> _Interface element records_:
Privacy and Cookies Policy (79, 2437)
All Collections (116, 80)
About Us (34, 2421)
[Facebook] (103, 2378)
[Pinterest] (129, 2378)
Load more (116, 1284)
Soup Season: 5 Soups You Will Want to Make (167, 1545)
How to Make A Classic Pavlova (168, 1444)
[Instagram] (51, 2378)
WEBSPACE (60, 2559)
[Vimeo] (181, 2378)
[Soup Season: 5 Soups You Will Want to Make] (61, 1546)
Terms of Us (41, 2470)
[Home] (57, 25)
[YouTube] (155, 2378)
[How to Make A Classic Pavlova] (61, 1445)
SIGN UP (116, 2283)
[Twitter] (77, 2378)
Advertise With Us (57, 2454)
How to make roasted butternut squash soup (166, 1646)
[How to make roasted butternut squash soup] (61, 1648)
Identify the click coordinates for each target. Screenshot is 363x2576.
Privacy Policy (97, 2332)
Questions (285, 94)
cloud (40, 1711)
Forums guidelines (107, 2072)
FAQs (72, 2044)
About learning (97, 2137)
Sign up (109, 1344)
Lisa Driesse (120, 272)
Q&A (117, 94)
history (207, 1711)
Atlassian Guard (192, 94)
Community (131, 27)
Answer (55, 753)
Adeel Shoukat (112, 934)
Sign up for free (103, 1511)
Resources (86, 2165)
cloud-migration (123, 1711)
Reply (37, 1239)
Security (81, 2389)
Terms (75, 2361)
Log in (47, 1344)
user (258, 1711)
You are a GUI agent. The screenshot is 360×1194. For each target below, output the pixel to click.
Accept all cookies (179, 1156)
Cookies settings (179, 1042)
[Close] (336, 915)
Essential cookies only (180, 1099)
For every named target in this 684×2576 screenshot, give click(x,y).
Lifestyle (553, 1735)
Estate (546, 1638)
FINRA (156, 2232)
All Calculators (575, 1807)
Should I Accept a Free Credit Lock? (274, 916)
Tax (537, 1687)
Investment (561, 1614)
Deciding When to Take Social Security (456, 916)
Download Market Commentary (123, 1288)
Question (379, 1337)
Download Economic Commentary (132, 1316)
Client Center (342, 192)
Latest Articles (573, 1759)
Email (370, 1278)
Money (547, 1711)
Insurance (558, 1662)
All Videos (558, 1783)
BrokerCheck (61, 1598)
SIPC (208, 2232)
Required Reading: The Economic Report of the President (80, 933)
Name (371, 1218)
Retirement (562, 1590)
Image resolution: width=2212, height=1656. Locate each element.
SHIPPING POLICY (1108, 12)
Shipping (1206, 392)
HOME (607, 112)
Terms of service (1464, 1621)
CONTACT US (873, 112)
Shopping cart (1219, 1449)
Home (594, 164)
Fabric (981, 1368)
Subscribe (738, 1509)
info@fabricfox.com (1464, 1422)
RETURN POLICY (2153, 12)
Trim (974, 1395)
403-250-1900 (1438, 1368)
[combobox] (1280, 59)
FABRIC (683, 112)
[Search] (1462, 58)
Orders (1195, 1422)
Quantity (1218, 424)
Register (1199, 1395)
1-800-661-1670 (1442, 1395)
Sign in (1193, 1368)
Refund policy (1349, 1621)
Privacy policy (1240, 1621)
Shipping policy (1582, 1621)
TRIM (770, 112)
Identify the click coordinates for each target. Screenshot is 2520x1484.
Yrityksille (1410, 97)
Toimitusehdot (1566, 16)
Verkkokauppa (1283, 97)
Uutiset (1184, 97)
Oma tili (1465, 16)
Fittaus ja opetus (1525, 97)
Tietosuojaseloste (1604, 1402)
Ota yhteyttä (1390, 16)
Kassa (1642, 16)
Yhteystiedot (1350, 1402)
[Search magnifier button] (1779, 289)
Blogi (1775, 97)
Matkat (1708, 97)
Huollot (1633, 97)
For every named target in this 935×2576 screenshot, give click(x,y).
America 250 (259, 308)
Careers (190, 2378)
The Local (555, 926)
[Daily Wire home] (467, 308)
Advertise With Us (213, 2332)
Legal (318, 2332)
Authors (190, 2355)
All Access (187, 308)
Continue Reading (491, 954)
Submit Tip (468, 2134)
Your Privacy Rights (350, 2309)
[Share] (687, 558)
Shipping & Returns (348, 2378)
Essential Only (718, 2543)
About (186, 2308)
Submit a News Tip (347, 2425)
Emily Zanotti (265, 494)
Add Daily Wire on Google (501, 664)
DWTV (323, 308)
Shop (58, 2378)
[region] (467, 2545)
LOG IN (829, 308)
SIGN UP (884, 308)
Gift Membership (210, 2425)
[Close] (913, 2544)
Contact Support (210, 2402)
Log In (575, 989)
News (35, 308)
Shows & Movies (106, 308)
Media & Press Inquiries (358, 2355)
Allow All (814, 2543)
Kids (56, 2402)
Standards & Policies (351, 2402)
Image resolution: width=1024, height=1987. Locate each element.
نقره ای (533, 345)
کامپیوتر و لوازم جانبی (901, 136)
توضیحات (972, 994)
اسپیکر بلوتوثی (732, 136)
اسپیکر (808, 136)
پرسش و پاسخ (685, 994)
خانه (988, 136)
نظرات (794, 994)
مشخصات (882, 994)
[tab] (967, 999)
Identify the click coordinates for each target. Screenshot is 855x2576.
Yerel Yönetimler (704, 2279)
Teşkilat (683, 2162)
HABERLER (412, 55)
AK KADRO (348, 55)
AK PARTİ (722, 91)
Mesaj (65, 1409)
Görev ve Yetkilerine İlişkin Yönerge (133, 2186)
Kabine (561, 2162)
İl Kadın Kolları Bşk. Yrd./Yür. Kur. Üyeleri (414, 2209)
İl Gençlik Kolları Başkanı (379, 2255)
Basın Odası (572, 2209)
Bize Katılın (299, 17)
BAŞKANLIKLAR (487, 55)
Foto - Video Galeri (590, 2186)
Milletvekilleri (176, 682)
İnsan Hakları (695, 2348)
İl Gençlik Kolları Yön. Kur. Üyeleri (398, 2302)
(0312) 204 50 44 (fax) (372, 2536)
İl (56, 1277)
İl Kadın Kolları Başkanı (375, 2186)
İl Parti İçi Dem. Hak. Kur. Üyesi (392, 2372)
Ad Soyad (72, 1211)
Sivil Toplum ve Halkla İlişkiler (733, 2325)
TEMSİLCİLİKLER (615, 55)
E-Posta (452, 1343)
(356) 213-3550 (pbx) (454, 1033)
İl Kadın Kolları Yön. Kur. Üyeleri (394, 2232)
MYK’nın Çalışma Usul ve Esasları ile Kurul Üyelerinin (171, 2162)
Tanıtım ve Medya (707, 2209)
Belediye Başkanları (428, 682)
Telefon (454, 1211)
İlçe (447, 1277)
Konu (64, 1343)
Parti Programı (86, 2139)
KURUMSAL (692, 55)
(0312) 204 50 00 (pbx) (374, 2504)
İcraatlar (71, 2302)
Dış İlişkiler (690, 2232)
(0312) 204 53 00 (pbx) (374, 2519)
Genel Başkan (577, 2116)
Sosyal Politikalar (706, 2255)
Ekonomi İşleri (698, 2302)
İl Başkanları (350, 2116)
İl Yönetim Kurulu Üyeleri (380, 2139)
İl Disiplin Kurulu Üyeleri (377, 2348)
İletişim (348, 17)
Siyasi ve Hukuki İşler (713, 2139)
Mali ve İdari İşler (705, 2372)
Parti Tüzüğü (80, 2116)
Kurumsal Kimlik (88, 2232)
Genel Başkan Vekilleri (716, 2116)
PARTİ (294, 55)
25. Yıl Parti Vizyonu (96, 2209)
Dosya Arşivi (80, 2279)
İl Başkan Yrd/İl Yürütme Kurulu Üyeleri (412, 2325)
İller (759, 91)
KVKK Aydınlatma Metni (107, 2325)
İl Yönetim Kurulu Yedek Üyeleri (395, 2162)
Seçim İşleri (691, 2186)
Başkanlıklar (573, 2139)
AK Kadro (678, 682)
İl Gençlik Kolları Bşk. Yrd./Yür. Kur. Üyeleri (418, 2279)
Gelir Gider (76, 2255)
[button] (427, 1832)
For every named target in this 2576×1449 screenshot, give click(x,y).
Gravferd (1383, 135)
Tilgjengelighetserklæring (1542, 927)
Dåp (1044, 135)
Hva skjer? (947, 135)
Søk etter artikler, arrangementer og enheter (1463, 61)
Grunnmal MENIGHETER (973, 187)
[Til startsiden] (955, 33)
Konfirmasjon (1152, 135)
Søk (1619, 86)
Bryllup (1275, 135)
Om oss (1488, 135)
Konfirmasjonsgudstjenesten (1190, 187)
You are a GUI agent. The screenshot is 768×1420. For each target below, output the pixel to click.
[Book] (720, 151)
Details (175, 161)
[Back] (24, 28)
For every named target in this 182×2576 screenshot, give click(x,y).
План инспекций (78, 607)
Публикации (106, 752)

> _Work required_:
Starting at the line that has "All Calculators (575, 1807)" and ending with the line that has "Retirement (562, 1590)", change "Download" to "Save" and leave everything else as it is. Give only those lines.

> _The answer_:
All Calculators (575, 1807)
Should I Accept a Free Credit Lock? (274, 916)
Tax (537, 1687)
Investment (561, 1614)
Deciding When to Take Social Security (456, 916)
Save Market Commentary (123, 1288)
Question (379, 1337)
Save Economic Commentary (132, 1316)
Client Center (342, 192)
Latest Articles (573, 1759)
Email (370, 1278)
Money (547, 1711)
Insurance (558, 1662)
All Videos (558, 1783)
BrokerCheck (61, 1598)
SIPC (208, 2232)
Required Reading: The Economic Report of the President (80, 933)
Name (371, 1218)
Retirement (562, 1590)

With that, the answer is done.